Understanding Business Email Compromise and Proven Prevention Strategies

Email warning

Business Email Compromise (BEC) is a targeted attack that uses social engineering tactics to gain access to sensitive information or funds. Attackers often use impersonation techniques to pose as someone in authority, such as a CEO or a vendor, and then request sensitive information or payment. These attacks are often successful because they rely on trust and the victim's willingness to comply with the request.

It is important to note that security controls such as firewalls and spam filters may not stop these emails from being delivered because they typically do not contain a payload, such as malware. Instead, the email itself is the weapon.

To help you understand what a BEC email might look like, here is an example:

Business Email Compromise email example

As you can see, this email appears to be from a trusted source, and it requests sensitive information and payment.

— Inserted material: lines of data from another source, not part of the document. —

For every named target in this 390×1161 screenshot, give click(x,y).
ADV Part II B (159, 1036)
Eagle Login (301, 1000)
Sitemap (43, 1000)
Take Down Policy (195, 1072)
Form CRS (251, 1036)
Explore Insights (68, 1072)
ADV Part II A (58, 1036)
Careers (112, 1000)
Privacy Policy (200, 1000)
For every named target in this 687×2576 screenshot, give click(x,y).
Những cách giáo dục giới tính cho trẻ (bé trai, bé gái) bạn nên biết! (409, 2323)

Business Email Compromise attacks are:

  1. Targeted: Cybercriminals will spend time researching a business, it’s executives, and their clients, to identify the recipient of an attack for the greatest chance of a successful campaign.
  2. Built on Trust: Attackers will pretend to be a friend, employee, or vendor, sharing/requesting PCI or PII in the process of manipulating someone’s trust.
  3. Socially Engineered: The language used in these emails are specifically designed to trigger emotion, create a sense of urgency or fear, and may even provide context for why the email is being sent from a personal account.
  4. Absent of Malicious Payloads: because these emails are designed to elicit emotional responses, there need not be a malware infected attachment or link. This helps bypass any filtering software that has been installed on email servers.

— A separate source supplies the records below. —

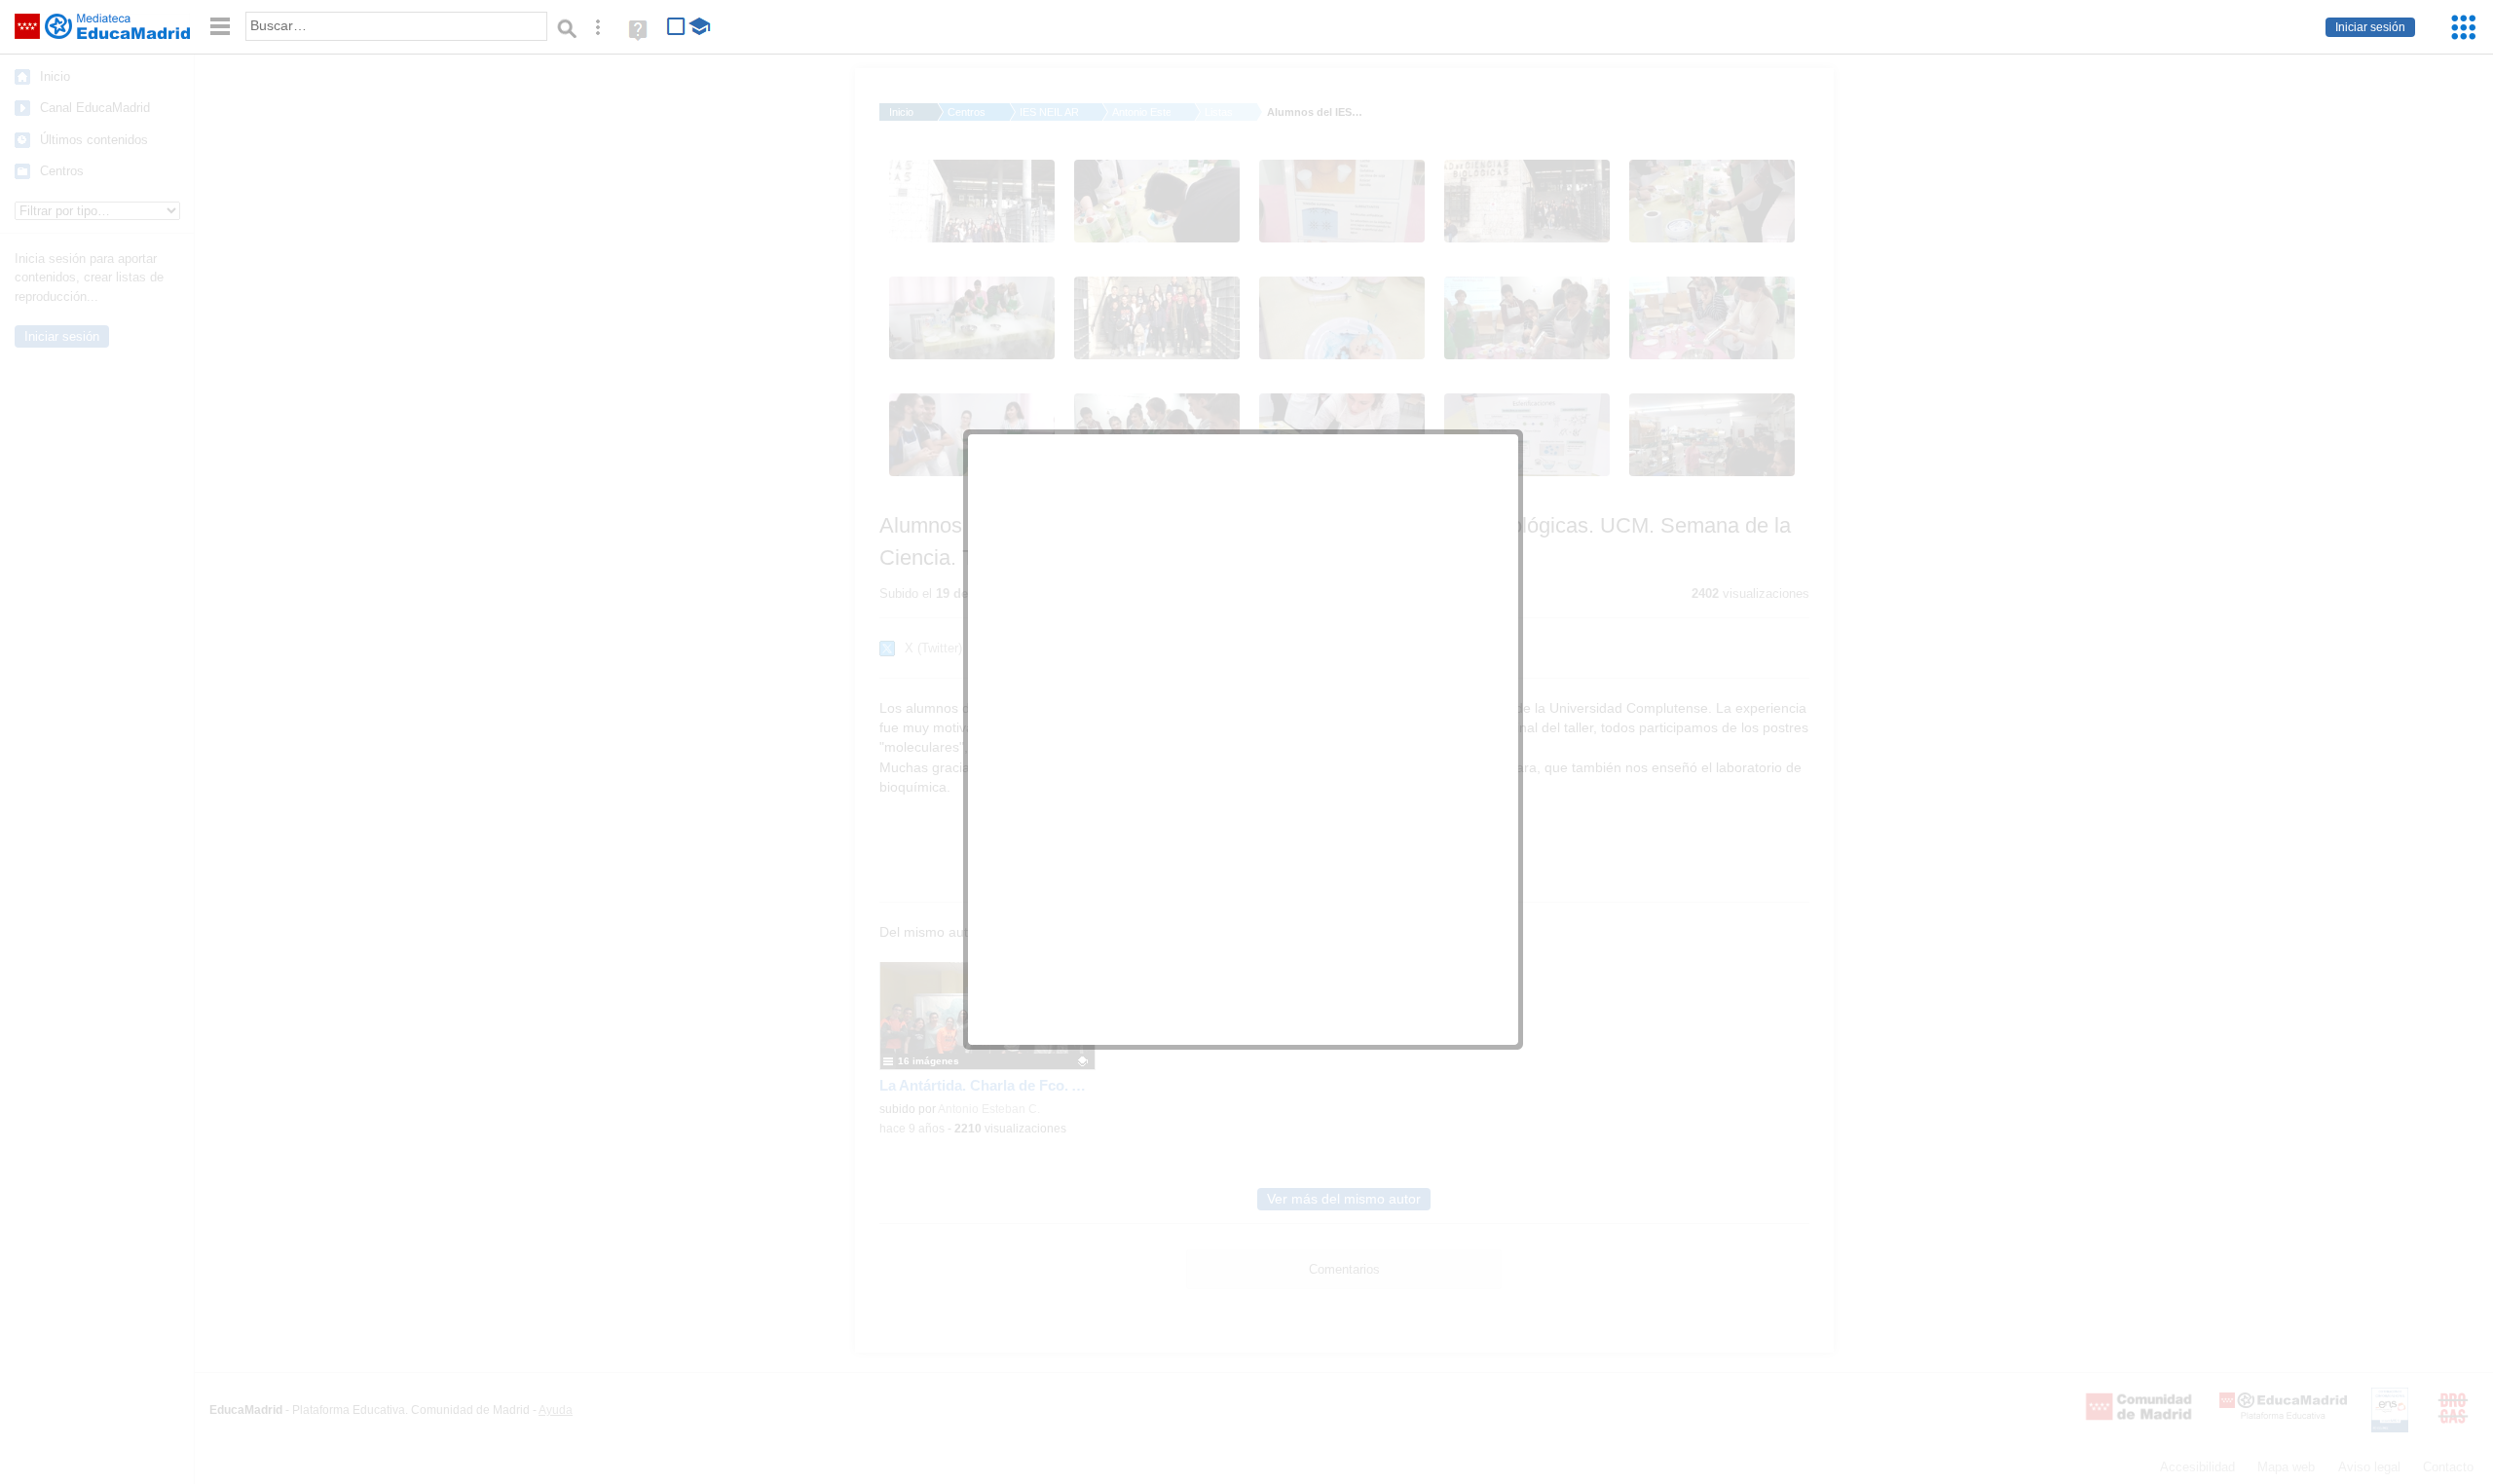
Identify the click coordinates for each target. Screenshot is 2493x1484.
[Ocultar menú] (220, 27)
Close (1496, 1000)
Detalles (1394, 1024)
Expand (1487, 465)
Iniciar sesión (2370, 27)
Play (990, 1003)
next (1380, 710)
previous (1107, 710)
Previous (1018, 1002)
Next (1038, 1002)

Historically, BEC has been more easily identifiable due to misspellings, or in some cases, poor grammar from people who aren’t native English speakers. Recently, given the rise of AI and large language models, these email campaigns have become more difficult to detect and increasingly more frequent.

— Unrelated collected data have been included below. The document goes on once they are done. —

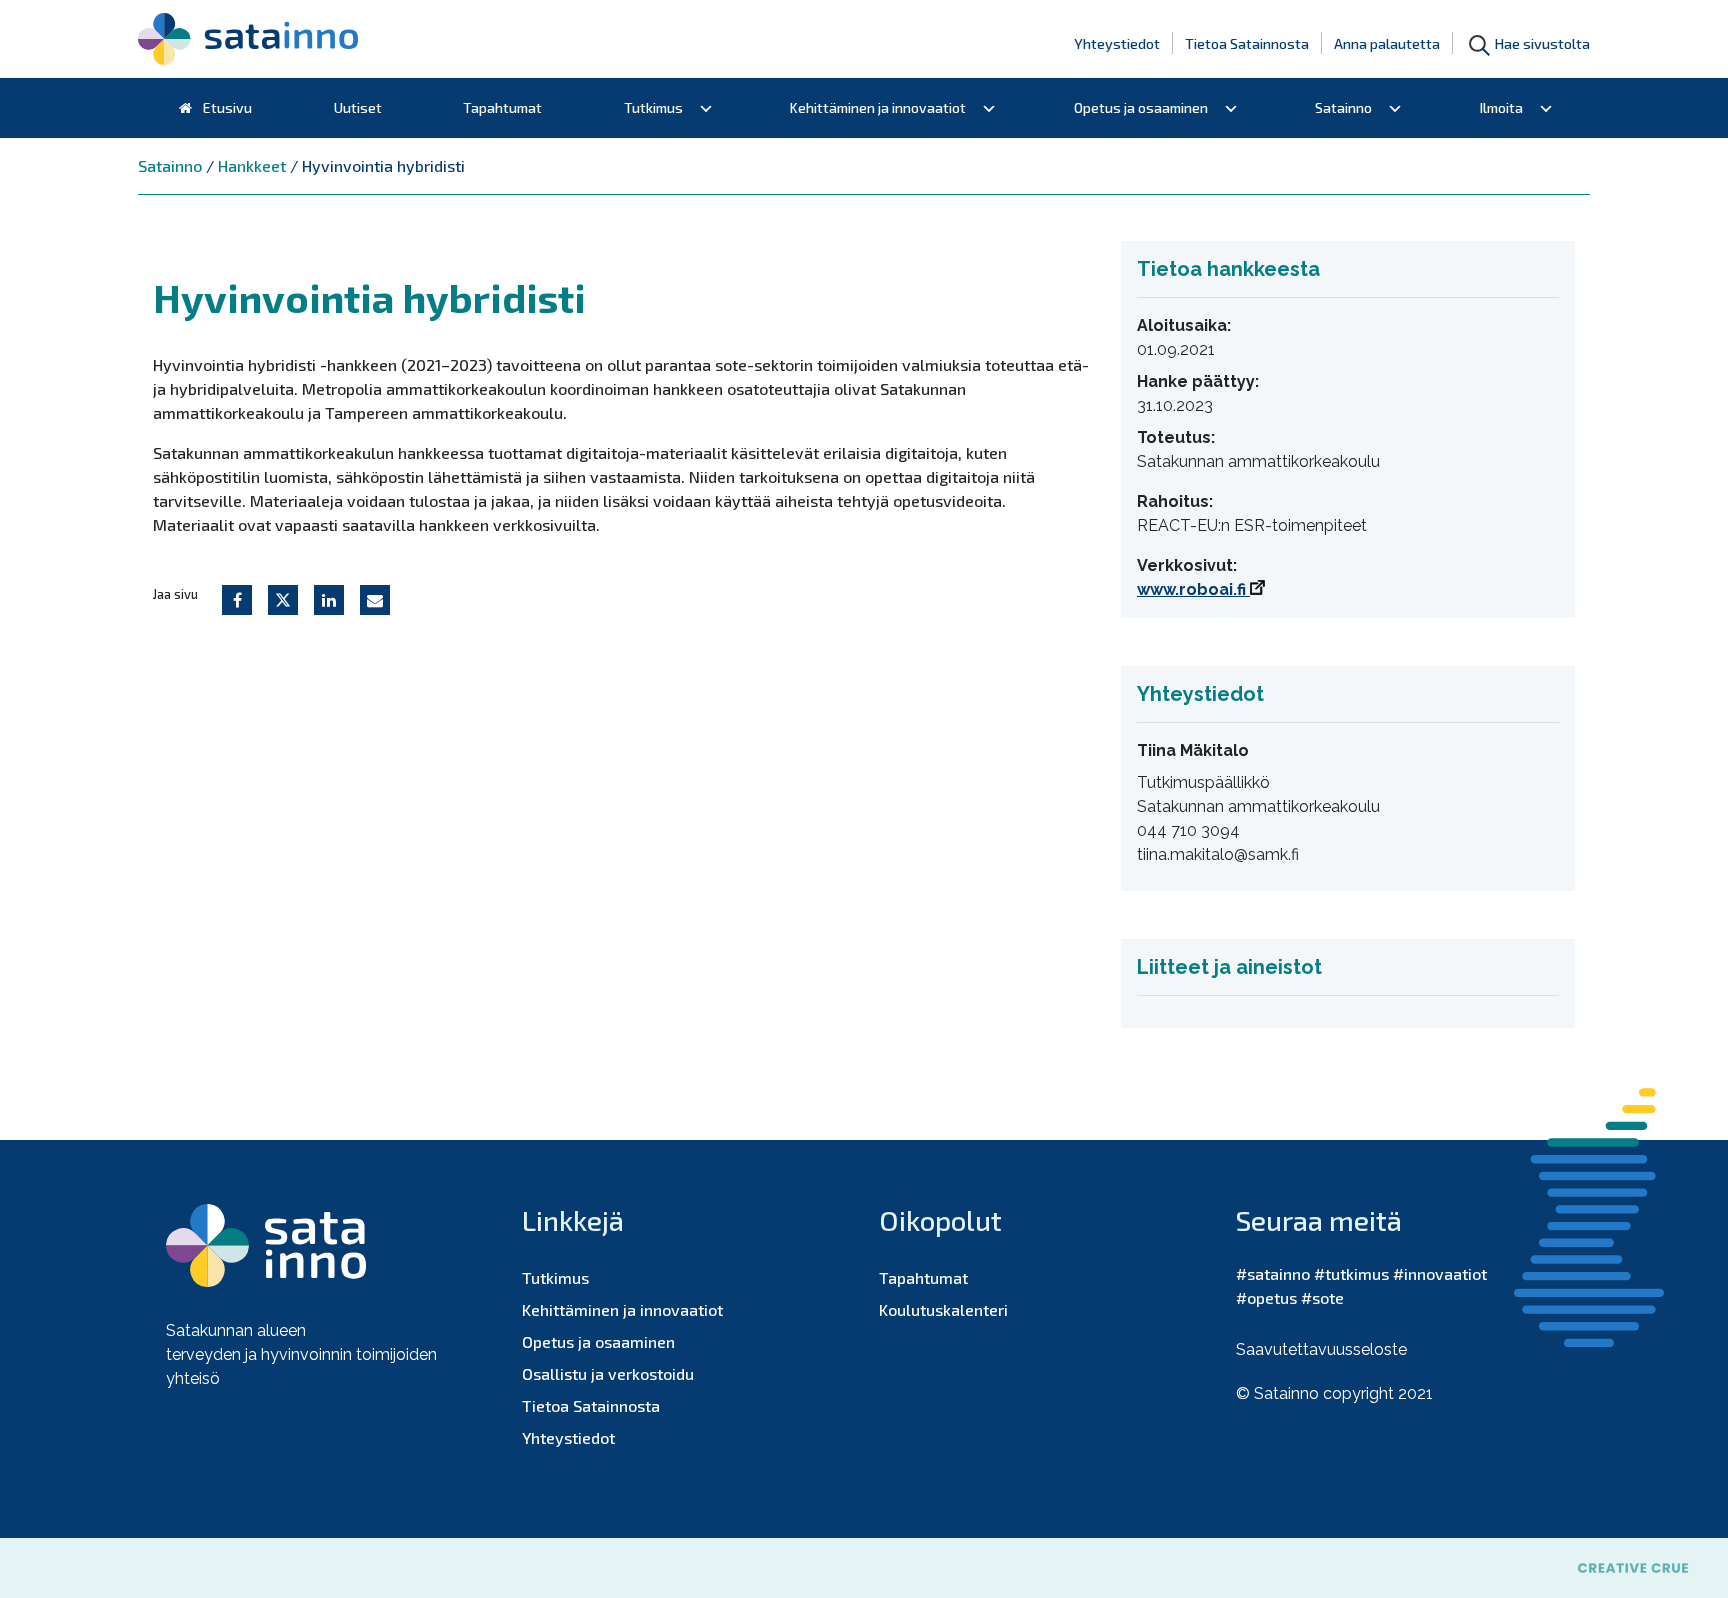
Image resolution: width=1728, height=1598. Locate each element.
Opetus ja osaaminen (1141, 107)
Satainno (1343, 107)
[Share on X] (283, 600)
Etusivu (226, 107)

How to Prevent BEC Attacks

There are a few controls you can implement to mitigate this risk:

  1. Sender Policy Framework (SPF) which is an email authentication methodology that helps to identify the servers that are allowed to send emails for a domain.
  2. Domain Keys Identified Mail (DKIM) is an authentication protocol that detects forged sender addresses with the help of digital signatures.
  3. Domain-based Message Authentication, Reporting, and Conformance (DMARC) which tells the receiving server what to do with messages from your organization that aren’t authenticated using SPF and/or DKIM.
  4. Security Awareness and Training for individual contributors can help protect the company from loss due to human error.

If you receive an email like this, please be cautious and verify the request with the supposed sender using a different method of communication, such as a phone call. Remember, your company's security is everyone's responsibility, so please remain vigilant and report any suspicious activity immediately.